Schriftliche Aufgabe 1:
Welche Benutzernamen stehen im folgenden Forenthread zur Geheimfrage als Verfasser in den Überschriften der Beiträge? Nenne jeden Namen einmal.

Seitenausschnitt:
# Wie bekomm ich meine Geheimfrage herauß?Weiß sie nicht mehr:(



## Zeranes2 (3. Juli 2009)

Hallo ich habe ein großes Problem ich will meinen Account an einen Freund verschenken der brauch aber die Geheimfrage plus Antwort die hab ich aber leider vergessen wisst ihr vielleicht wie ich sie heraußfinden könnte? 


			Dieser Inhalt steht nur eingeloggten Mitgliedern zur Verfügung.


----------



## Crewer (3. Juli 2009)

Die geheimfrage findest du raus wenn du auf " Passwort vergessen " drückst.
Ich glaub dort kommt die Frage und du musst die Antwort einfüllen.

Wie du die Antwort rausfindest, kp.
Aber wenn du die Frage und Antwort erhlich beantwortet hast dürftest du beides bald haben 


			Dieser Inhalt steht nur eingeloggten Mitgliedern zur Verfügung.


----------



## Natsa (3. Juli 2009)

ruf an oder schreib ne email an blizzard dann werden se dich nach den personalien fragen musst warscheinlich perso des accontinhabers schicken un dann wählste einfach den kram neu aus fertig dauert 1-4 tage wegen wartezeit


----------



## Todesmeister (3. Juli 2009)

Zeranes2 schrieb:


> Hallo ich habe ein großes Problem ich will meinen Account an einen Freund verschenken der brauch aber die Geheimfrage plus Antwort die hab ich aber leider vergessen wisst ihr vielleicht wie ich sie heraußfinden könnte?
> 
> 
> Dieser Inhalt steht nur eingeloggten Mitgliedern zur Verfügung.



Naja, eigentlich braucht dein Freund nicht die Geheimfrage, sondern nur dein Passwort + Accountname. Bei eBay wird allerdings oft die Geheimfrage verlangt, denke eher dein Account mag dort einen neuen Eigentümer finden, oder? 


			Dieser Inhalt steht nur eingeloggten Mitgliedern zur Verfügung.
        



Wie dem auch sei, es gibt 2 Möglichkeiten. 

1. Du schreibt Blizzard eine E-Mail mit deinen Daten, der Seriennummer von Classic-WoW und gegebenenfalls musst du auch noch eine Kopie deines Personalausweis anfügen.

2. Du erweiterst deinen WoW-Account zu einem Battle.net-Account. Hierbei kannst du eine neue Geheimfrage aussuchen ohne deine alte anzugeben. Nun kannst du ganz einfach den Battle.net-Account + neues Passowort + neue Geheimfrage deinem "Freund" mitteilen. 

Ich würde dir zur 2. Möglichkeit raten. Ist eindeutig der einfachere und schnellere Weg.

MfG


----------



## Ocian (3. Juli 2009)

Spam und Flame entfernt.


----------



## Zeranes2 (3. Juli 2009)

Wie ist das möglich?


----------



## Todesmeister (3. Juli 2009)

Zeranes2 schrieb:


> Wie ist das möglich?




https://eu.battle.net/account/creation/tos.xml


----------



## Real_ET (3. Juli 2009)

Bereitgestellte Daten:
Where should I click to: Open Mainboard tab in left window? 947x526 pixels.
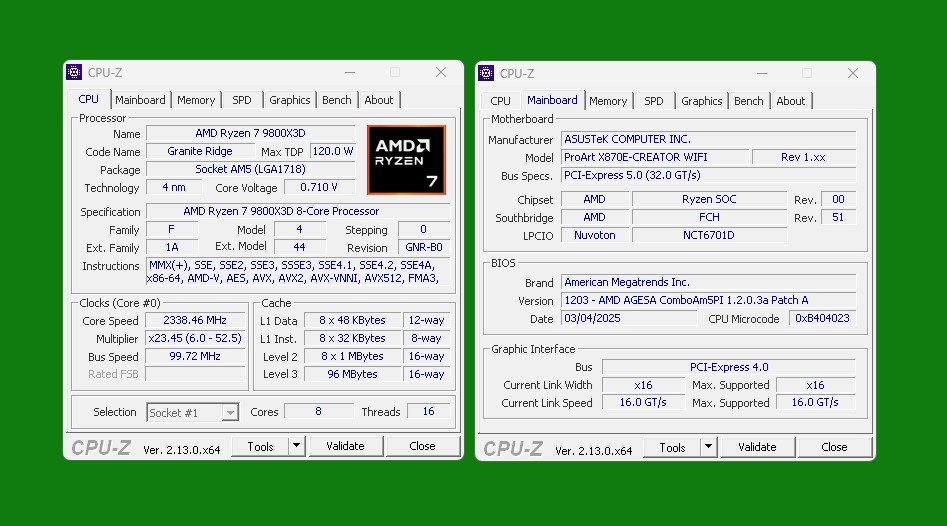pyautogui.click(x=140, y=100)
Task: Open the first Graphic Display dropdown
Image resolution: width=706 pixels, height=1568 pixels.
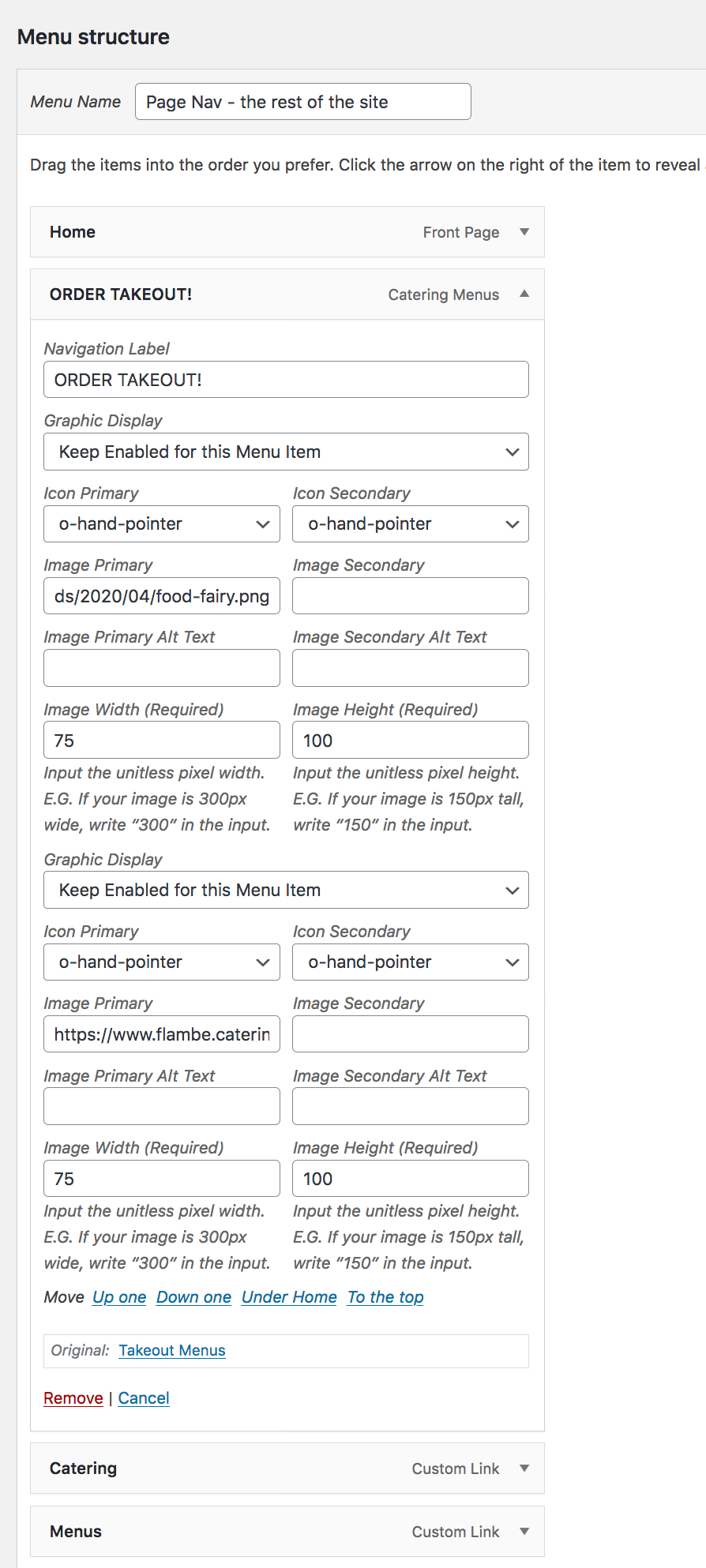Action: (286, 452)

...

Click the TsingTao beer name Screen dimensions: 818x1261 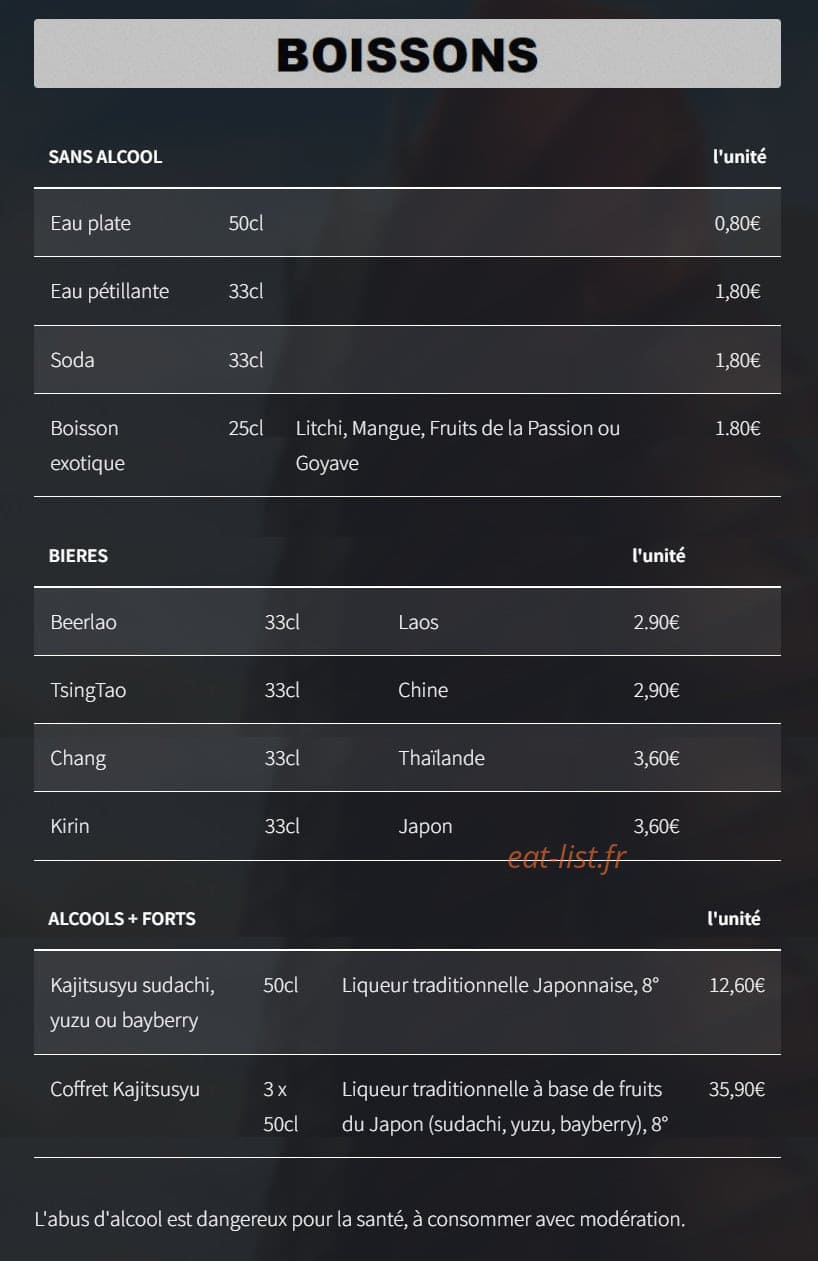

Schriftliche Aufgabe 2:
Ändere in den Datensätzen die Zeilen zwischen der mit „Where should I“ und der mit „Action: (286, 452)“, beide eingeschlossen: Setze überall „Select“ statt „Open“ ein. Gib nur diese Zeilen zurück und lass die Bilder weg.

Antwort zur Aufgabe 1:
Zeranes2, Crewer, Natsa, Todesmeister, Ocian, Real_ET

Antwort zur Aufgabe 2:
Where should I click to: Select Mainboard tab in left window? 947x526 pixels.
pyautogui.click(x=140, y=100)
Task: Select the first Graphic Display dropdown
Image resolution: width=706 pixels, height=1568 pixels.
Action: (286, 452)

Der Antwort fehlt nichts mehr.